Франц не знает, о чем говорить. Повисает неловкая пауза. И зачем он только набрал номер? Вот раньше, когда не было телефонов, такие ситуации были исключены.
- Франц, мне так стыдно. Со мной еще никто так не обращался, - печально сообщает Юлия.
- А я просто грубый очень стал. Нам бы встретиться раньше.
- Раньше мне было совсем мало лет, Франц.
- В другой жизни.
- Значит, я правильно всё поняла. Это была явочная квартира?
- Как ты сказала? Явочная?
- Тебя что, жена нахлобучила?
- Жена? Нахлобучила? - Франц совсем сбит с толку.
- Да ладно, не запирайся. Мог бы так сразу и сказать. Зачем врать? Я же не маленькая.
- Понимаешь... Есть вещи, которые лучше не знать.
- Франц, - перебивает Юлия. - У тебя и дети есть?
- Нет. Детей нет, - твердо отвечает Франц.
- Не врешь? Ох, Франц, какая ты все-таки скотина, - говорит Юлия.
- А я вот сижу один и пью водку.
Юлия долго молчит. Слышно, как её подруга Милена, иронически покашливая, вьётся вокруг неё.
- В общем, Франц, мне обидно до чёртиков. Но я решила не распускаться.
- И правильно.

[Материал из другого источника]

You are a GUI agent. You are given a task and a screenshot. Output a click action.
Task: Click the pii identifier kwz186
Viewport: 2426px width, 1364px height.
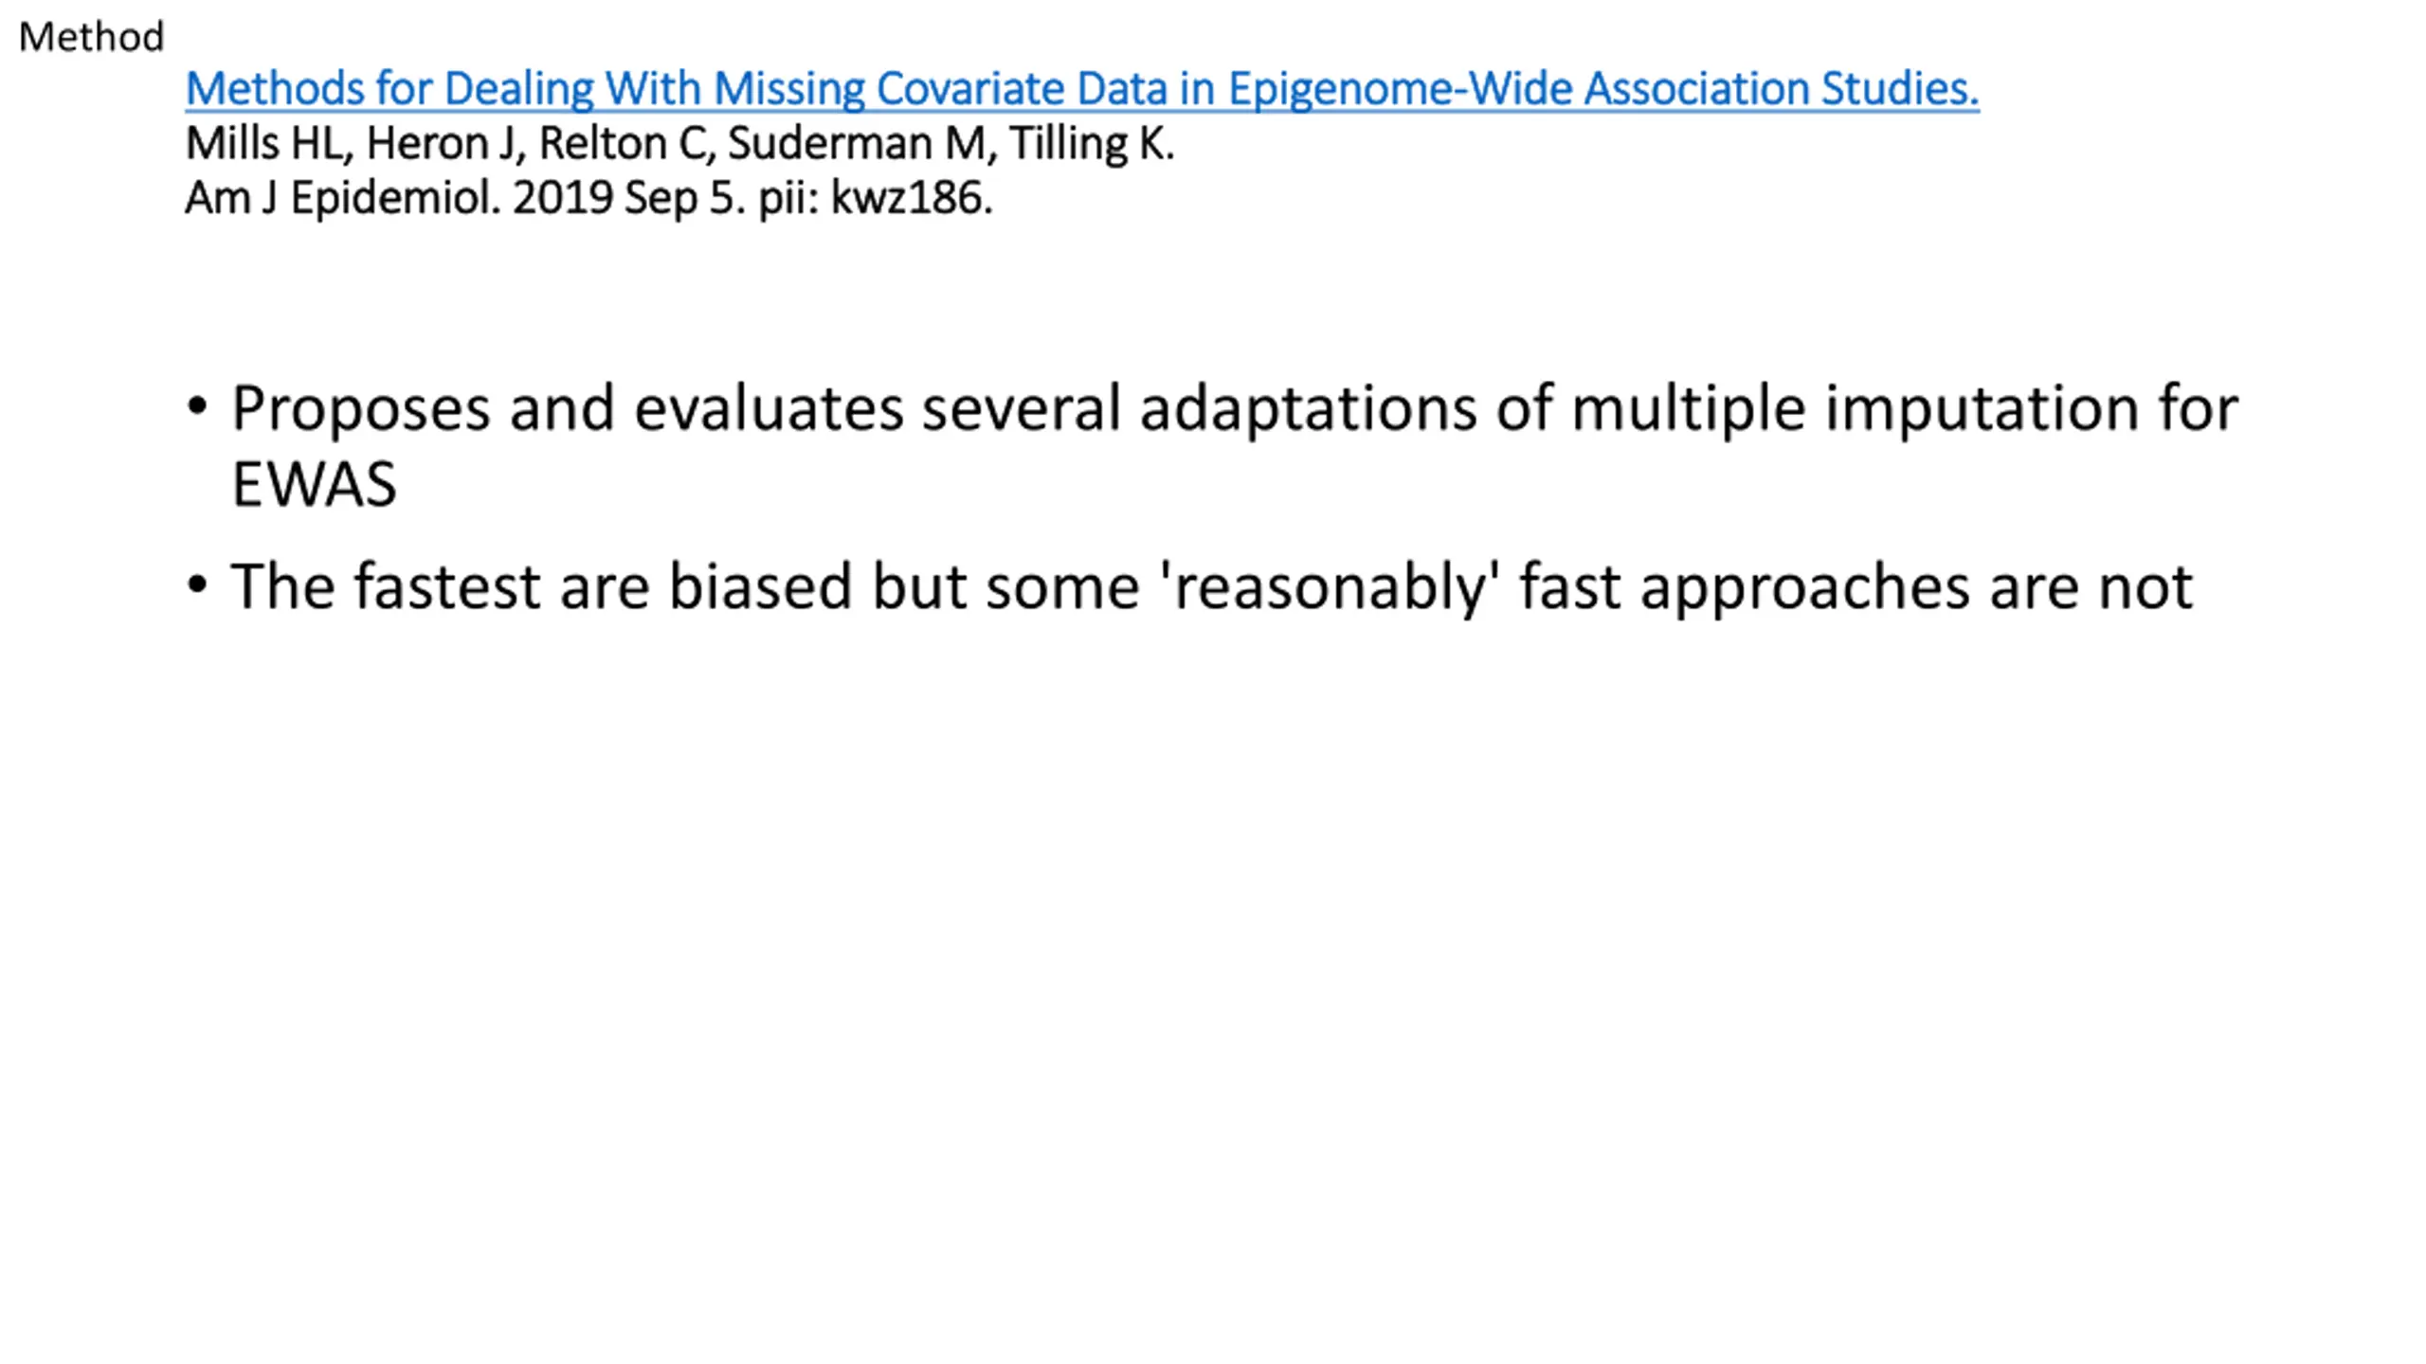click(911, 199)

Надо жить, - уныло выдаёт Франц.
- Я сегодня даже в полицейского камнем кинула.
- Молодец. А я скотина, ты права.
- Нет, Франц, ты мачо. Это просто я оказалась не готова к общению с тобой.
- Может быть.
- Я думаю, мне надо закаляться морально, - Юлия снова делает паузу. – Я даже сегодня рыдала.
Неожиданно она тихо заплакала. Франц убрал трубку от уха, чтобы не слышать этот ангельский плач. Вся скорбь древней Европы была ничто в сравнении с одной юлиной слезинкой.
Наконец, он услышал в трубке дыхание другой женщины.
- Все, истерика, - это, конечно, Милена. - Ну и ну! Какие страсти! Честно говоря, только в кино такое видела. И как мне к этому относиться? Завидовать или сочувствовать?
- Конечно, сочувствовать, - вздохнул Франц. – Людям надо сочувствовать.
- Мне кажется, Франц, я тебя вижу сейчас. У тебя всё хорошо?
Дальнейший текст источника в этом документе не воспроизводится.